Hi Dylan, Could you open a trac ticket and attach your new template there? It would be a better idea I guess, and we can also track its inclusion to trunk from there. Thanks for the work, it looks great :) Laurent On Oct 1, 2009, at 7:50 PM, Dylan Bruzenak wrote:
Message is being held pending moderator approval; let me know if I should post the actual file somewhere else :)
- Dylan
On Thu, Oct 1, 2009 at 9:48 PM, Dylan Bruzenak <dylan@ideaswarm.com> wrote: Good idea. I've attached it here. I may have accidentally added the build directory as well; this should be deleted from the template.
To test you can copy it to one of the template directories such as : ~/Library/Application Support/Developer/Shared/Xcode/Project Templates/Application/MacRuby Application With Testing
Differences:
- Embed MacRuby target is included by default to easy deployment for first time users - Tests directory has been added for tests - test_stub.rb has been added with a starting test::unit case - Unit Tests target has been added to run the tests - test_suite.rb has been added to load up all tests from the Tests directory. This can easily be made recursive using Dir.glob.
I've left out the framework/obj-c testing stuff because it is difficult to get it working in cases where there is no objective-c; building the framework requires at least one class. A better way to handle that would be to write up a blog post on how to do this; mainly:
1.) Create a new Cocoa -> Framework target 2.) add the new framework to your unit test and .app targets so that it gets built when either target is run 3.) add a copy files step, targeting frameworks, to your .app target 4.) add the new framework(drag from the products folder) to both the link and copy steps of your .app target to include it with your .app file 5.) add "framework 'newframeworkname'" to your rb_main.rb file 6.) add "framework 'build/Debug/newframeworkname.framework' to your test_suite.rb file
After following these steps you can test any Obj-c classes added to the framework from Ruby, as well as any Ruby classes that depend on these custom classes.
- Dylan
On Thu, Oct 1, 2009 at 6:31 PM, Matt Aimonetti <mattaimonetti@gmail.com
wrote: Hi Dylan,
Why don't you you post your template so people can look at it and give their feedback? People like Eloy would probably give their feedback ;)
- Matt
On Thu, Oct 1, 2009 at 4:26 PM, Dylan Bruzenak <dylan@ideaswarm.com> wrote: So, I've been mucking about with MacRuby lately. It's been fun so far. Thanks to all the devs for this great project.
I'm a pretty firm believer in unit testing my Ruby code. I love how Ruby on Rails and similar frameworks nudge you in the right direction by baking in an existing testing infrastructure.

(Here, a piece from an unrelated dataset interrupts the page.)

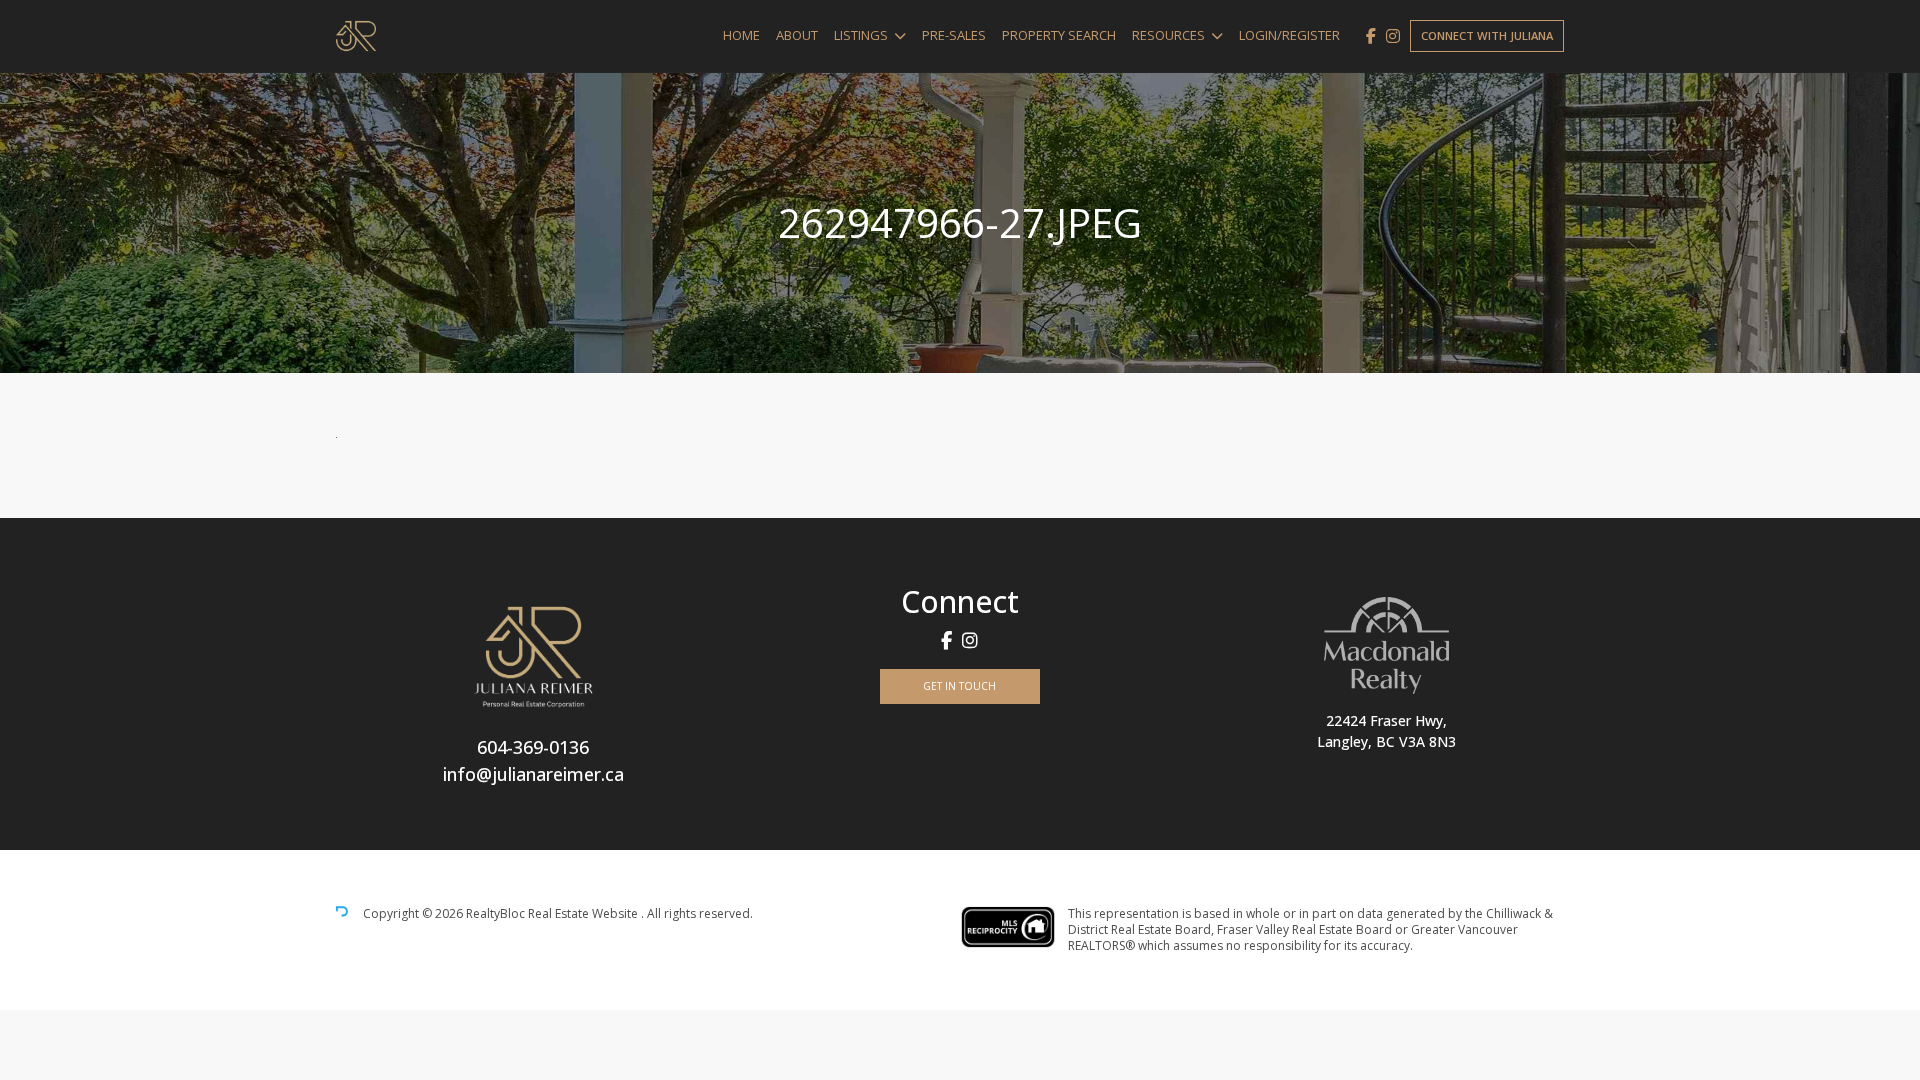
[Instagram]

I've got testing pretty much figured out and was wondering if the team would be open to modifying the basic Xcode project template to add unit testing, with a stub test and test_suite file to get started. This would also involve creating a framework for any objective-c code that the user writes so that it can be included in both the .app and the test files.
In addition it might be useful to include the 'embed mac ruby' and possibly a macrubyc target as well by default. These can always be removed if a user doesn't want them.
I can supply preliminary patches if this seems like a good route to go.